### [Aufgaben]
1/ In welchem Jahr lief laut dem Text über Gaz und Opel der erste Laster bei Gaz vom Band?
2/ Schreibe die Fortsetzung des Textes über Gaz und Opel, beginnend nach seinem letzten Satz.

### [Textausschnitt]

------------------------------------------------------------

Es sind in jeder Hinsicht ungleiche Partner, die sich für Opel interessieren. Mit 31 Prozent wollen sich zwei Schwergewichte der russischen Wirtschaft bei dem Autohersteller einkaufen: Die Sberbank und Gaz.

Moskau – Das Kürzel Gaz steht für Gorkowski Awtomobilny Zawod – einen Giganten mit Sitz in der Wolgastadt Nischni Nowgorod, der zu seinen besten Zeiten fast alles produzierte, was Räder hat: Von Autos der Typen Wolga und Pobeda über Geländewagen, Transporter und Lkw bis hin zu Bussen und Panzern. Der erste Laster lief bereits 1932 vom Band. Die Lizenz dafür hatte die Sowjetregierung drei Jahre zuvor von Ford gekauft. Während des Zweiten Weltkriegs arbeitete Gaz ausschließlich für die Armee. Auch die damals produzierten Fahrzeuge waren Weiterentwicklungen von Ford-Modellen.

------------------------------------------------------------

### [Vorliegende Angaben]

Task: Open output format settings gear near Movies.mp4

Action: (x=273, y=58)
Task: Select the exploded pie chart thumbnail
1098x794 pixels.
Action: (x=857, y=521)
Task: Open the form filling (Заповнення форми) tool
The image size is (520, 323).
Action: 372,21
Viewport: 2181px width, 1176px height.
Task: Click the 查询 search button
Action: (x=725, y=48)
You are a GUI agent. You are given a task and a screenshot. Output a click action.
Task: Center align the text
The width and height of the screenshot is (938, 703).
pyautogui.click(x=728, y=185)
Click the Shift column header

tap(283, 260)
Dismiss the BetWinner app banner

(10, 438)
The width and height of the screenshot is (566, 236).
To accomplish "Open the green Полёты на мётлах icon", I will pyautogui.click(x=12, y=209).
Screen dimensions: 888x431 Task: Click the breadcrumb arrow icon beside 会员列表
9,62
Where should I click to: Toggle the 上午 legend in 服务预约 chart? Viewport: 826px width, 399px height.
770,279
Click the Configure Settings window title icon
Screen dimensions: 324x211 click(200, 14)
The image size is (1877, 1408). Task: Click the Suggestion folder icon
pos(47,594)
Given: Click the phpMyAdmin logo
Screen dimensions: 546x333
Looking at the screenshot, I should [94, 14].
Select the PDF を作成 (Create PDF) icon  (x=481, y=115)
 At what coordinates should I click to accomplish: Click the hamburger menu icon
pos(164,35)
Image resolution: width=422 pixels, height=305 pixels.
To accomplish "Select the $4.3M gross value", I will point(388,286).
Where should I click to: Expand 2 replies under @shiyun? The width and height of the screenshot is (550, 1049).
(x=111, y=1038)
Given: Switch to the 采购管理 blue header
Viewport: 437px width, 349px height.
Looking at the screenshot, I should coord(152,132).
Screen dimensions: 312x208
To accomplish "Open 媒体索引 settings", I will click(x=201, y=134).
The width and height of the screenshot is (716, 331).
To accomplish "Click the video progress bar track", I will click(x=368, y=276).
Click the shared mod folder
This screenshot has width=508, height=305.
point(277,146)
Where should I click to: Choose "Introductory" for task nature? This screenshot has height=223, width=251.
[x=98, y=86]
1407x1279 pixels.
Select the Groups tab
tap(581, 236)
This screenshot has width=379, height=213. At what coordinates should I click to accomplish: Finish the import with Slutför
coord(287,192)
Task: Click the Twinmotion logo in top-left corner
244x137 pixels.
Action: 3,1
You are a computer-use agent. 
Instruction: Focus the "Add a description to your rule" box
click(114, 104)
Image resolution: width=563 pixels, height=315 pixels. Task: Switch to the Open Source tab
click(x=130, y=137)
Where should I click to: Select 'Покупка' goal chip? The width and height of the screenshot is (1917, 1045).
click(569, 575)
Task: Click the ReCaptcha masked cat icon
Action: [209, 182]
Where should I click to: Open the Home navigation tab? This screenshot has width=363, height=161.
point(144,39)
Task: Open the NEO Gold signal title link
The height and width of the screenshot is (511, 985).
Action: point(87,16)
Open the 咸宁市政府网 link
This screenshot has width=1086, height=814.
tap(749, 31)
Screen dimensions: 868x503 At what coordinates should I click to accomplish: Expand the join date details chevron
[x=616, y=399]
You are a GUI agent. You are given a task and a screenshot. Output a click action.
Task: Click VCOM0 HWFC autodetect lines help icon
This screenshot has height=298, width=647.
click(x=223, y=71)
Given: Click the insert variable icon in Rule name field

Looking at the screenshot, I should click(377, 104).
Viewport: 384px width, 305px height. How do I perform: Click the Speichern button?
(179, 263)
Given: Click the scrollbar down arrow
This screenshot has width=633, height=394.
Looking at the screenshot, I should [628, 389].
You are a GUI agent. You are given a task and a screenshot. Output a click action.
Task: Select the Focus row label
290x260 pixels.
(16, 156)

------------------------------------------------------------

### [Antworten je Aufgabe]
1/ 1932

2/
Erst nach dem Krieg baute Gaz Fahrzeuge, die die Russen selbst entwickelt hatten. 1971 kam der Gaz-14 auf den Markt, besser bekannt unter dem Namen Tschaika: eine schwere und extrem lange Luxuslimousine, mit der sich Spitzenpolitiker kutschieren ließen. Der letzte Tschaika rollte 1988 vom Band, der letzte Wolga 2004. Der zusammen mit Chrysler produzierte Nachfolger Wolga Siber floppte. Erfolgreicher war das Unternehmen mit neuen Geländewagen und Transportern wie Gazel, die seit Mitte der 90er Jahre produziert werden. Sie sind extrem robust und verzichten auf technischen Schnickschnack. Halbwegs versierte Fahrer können viele Pannen deswegen auch mitten in der Steppe allein beheben. Trotz hohen Spritverbrauchs – bis zu 20 Liter auf 100 Kilometer – fanden der Gazel und andere, auf dieser Plattform basierende Modelle, daher nicht nur in Russland, sondern auch in den anderen UdSSR-Nachfolgestaaten reißenden Absatz.

Die Exporte dorthin brachen in den letzten Monaten jedoch fast vollkommen weg. Gaz will daher im Mai nur maximal 5000 Fahrzeuge produzieren und hat die Fertigung erst mal eingestellt. Die Montagebänder sollen erst am 12. Mai wieder laufen. Die Belegschaft bekommt bis dahin nur zwei Drittel des Lohnes.

Oleg Deripaska, zu dessen Gemischtwarenladen auch Gaz gehört – steht selbst kurz vor der Pleite. Noch im vorigen Jahr reichster Mann Russlands mit einem geschätzten Vermögen von mehr als 40 Milliarden Dollar, musste er bereits viele Beteiligungen abstoßen. Experten zweifeln daher an seinen Bestandsgarantien für die Opel-Werke.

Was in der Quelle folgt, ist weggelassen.